Pitlochry Festival Theatre
Four stars
A hothouse atmosphere prevails from the start in Elizabeth Newman’s revival of Tennessee Williams’ Deep South 1947 pot-boiler. You can see the effects of the stifling humidity on the array of plants dotted about designer Emily James’s revolving stage, drooped and wilting as we chase the play’s psychodrama from room to room.
The heat is on in a different way for Blanche DuBois, the woman on the run who blows into the cramped New Orleans home of her sister Stella and her husband Stanley. With the DuBois family fortune having seemingly disappeared along with the lost youth Blanche so desperately clings to, all Blanche can do inbetween bath times is hide in the shadows lest her brittleness be exposed to the glare of Jeanine Byrne’s lighting design and she break into a million pieces and turn to dust.
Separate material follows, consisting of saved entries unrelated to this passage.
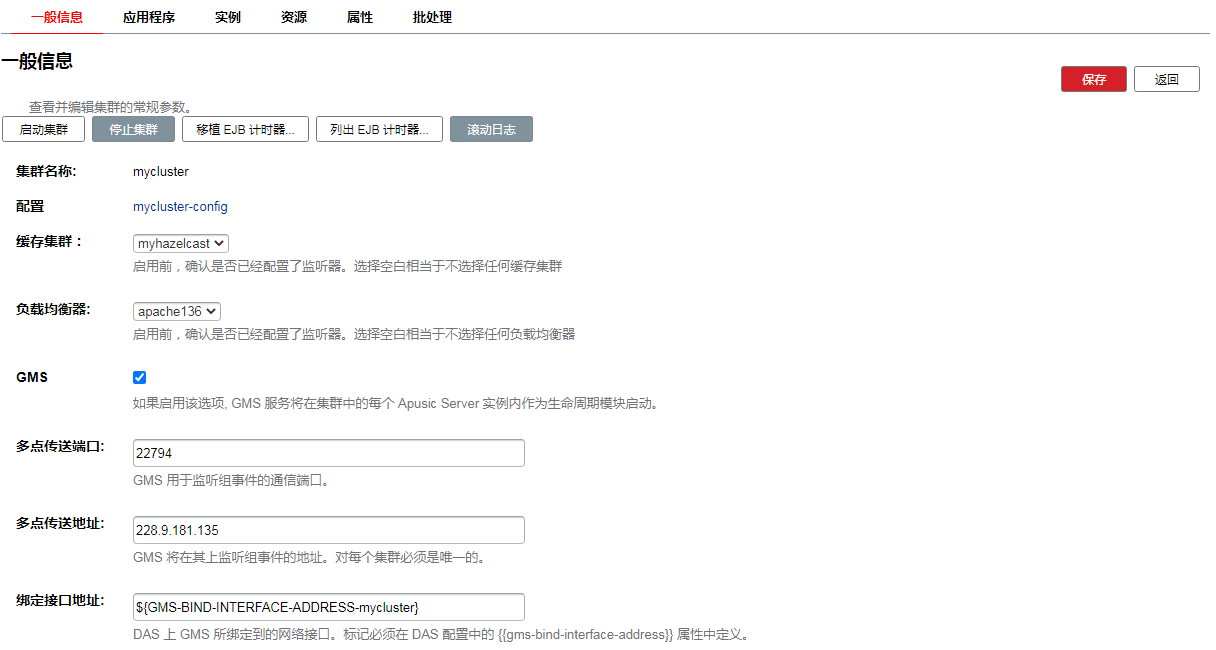Open the 实例 tab
The height and width of the screenshot is (650, 1216).
[x=228, y=17]
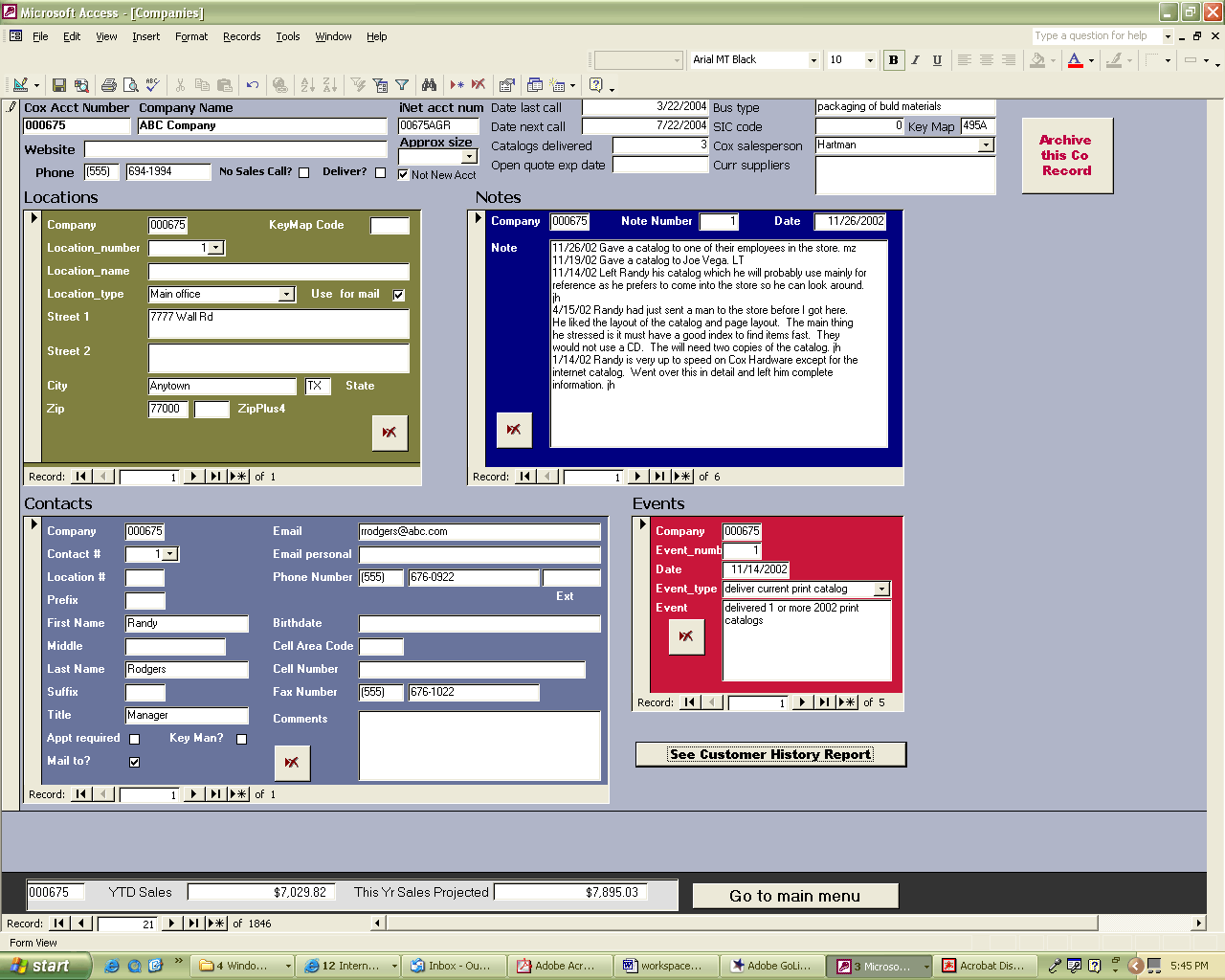Screen dimensions: 1225x980
Task: Click into the Website input field
Action: click(x=235, y=149)
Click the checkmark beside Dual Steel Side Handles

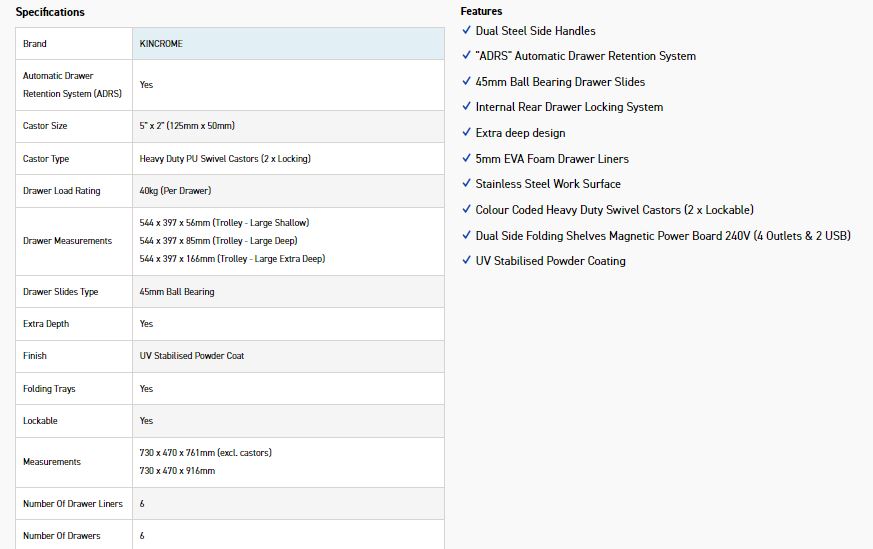click(466, 30)
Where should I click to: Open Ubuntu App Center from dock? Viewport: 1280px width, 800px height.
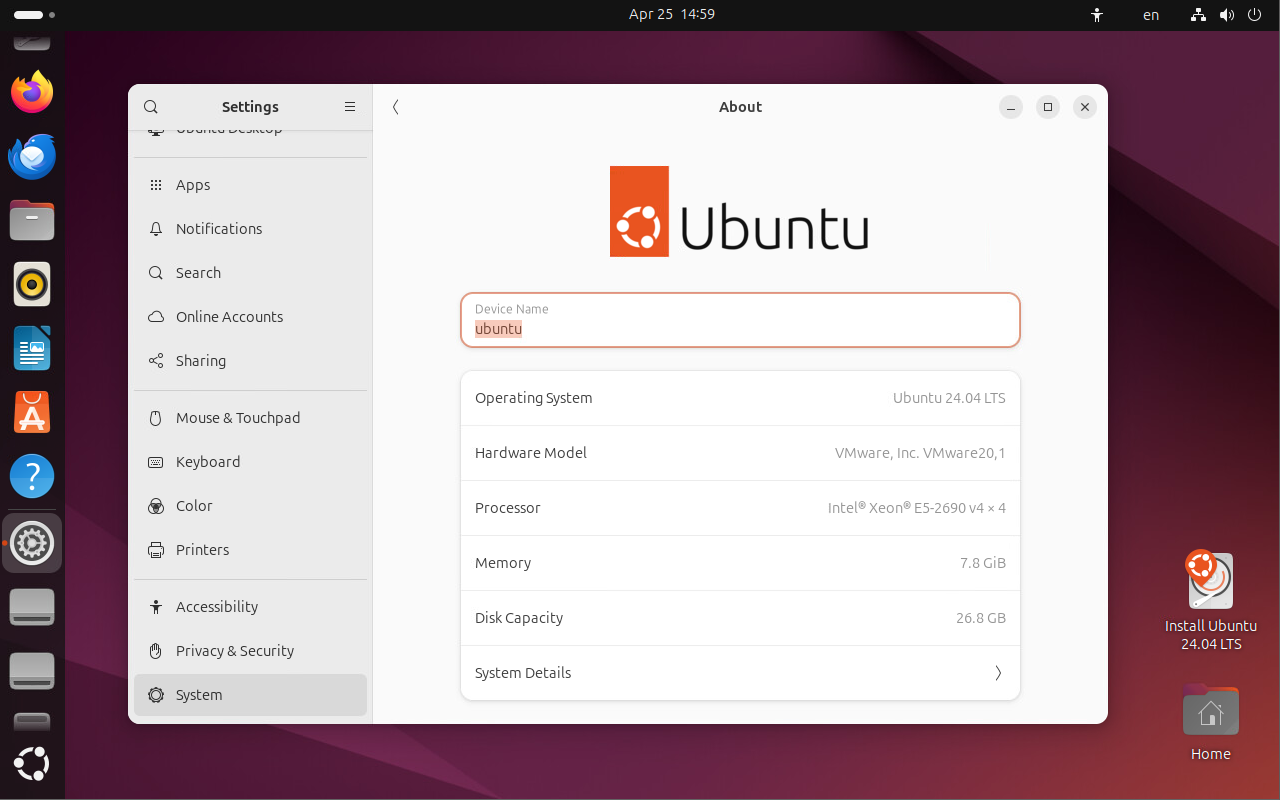32,412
There is nevertheless a tough intelligence to Kirsty Stuart’s portrayal of Blanche, who in Newman’s production is survivor as much as victim. The latter isn’t just at the hands of Matthew Trevannion’s Stanley, but of an entire society where women are meant to take part in some eternal beauty contest, before being all washed up before they’re thirty.
On one level, Nalini Chetty’s Stella seems to have escaped all that, and while you can see the mutual primal appeal in her relationship with Stanley - himself demonised for his Polish roots - in the end it’s hard to sympathise with Stanley’s quickness to raise a hand. It’s hard to see Stanley here as anything other than a thug and a bully, who treats both Stella and Blanche appallingly.
Blanche’s gradual mental collapse is set to a woozy after-hours jazz soundtrack that grows increasingly cracked under composer and sound designer Pippa Murphy’s stuck-record manipulations. By the end, you fear for where Blanche might end up next beyond her own desires in this subtle but disarmingly fresh look at a twentieth century classic.